What, nobody planting garlic this year?

Strange not to see a garlic thread by now, I know there are a lot of growers here. I just planted my 2022/2023 garlic on Oct 24th. A little later than usual, but it's been warmer than usual, so all is good. Had 9 varieties last year, but dropped one (Dubna Standard) because it was a 3rd MPS (Marbled Purple Stripe) variety, and I am going down to 2 varieties of each type.

  • Carpati (artichoke)
  • Estonian Red (MPS)
  • Georgian Fire (porcelain)
  • German White (porcelain)
  • Krasnodar Red (MPS)
  • Ron's Single Center (artichoke)
  • Special Idaho (rocambole)
  • Vic's (rocambole)

Planted 20 of each.

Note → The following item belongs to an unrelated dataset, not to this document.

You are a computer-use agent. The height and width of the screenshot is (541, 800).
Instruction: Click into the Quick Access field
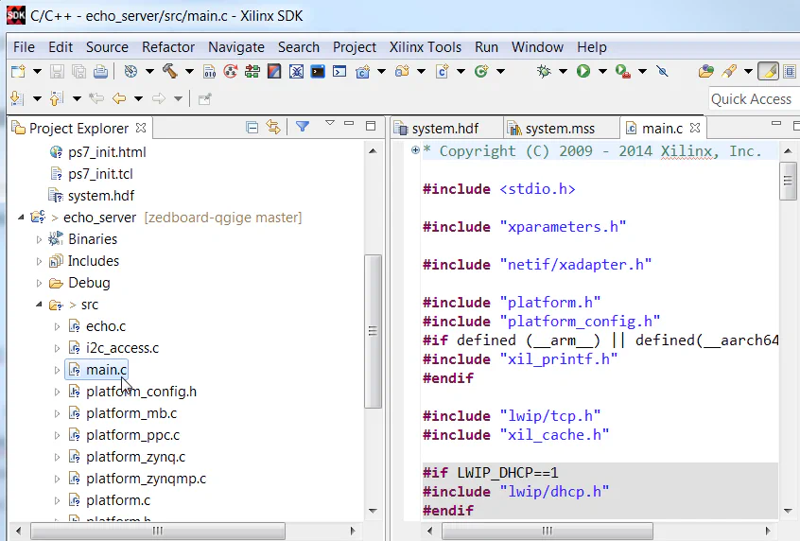(751, 99)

Originally, I had intended to replace Dubna Standard with Japanese (Asiatic type) but that will have to wait until next year.


All of the garlic was neglected last year due to a death in my family, but still did great. I fully expect that next year, with TLC & light fertilization, they will do even better.



Comments (37)

  • cindy-6b/7a VA
    3 months ago

    Sorry about your family's loss.

    I finished planting my garlic about a week or so ago. I only grow three varieties anymore as they seem to do well for me: Khabar, Polish Jenn, and Inchellium Red. My favorite is Polish Jenn.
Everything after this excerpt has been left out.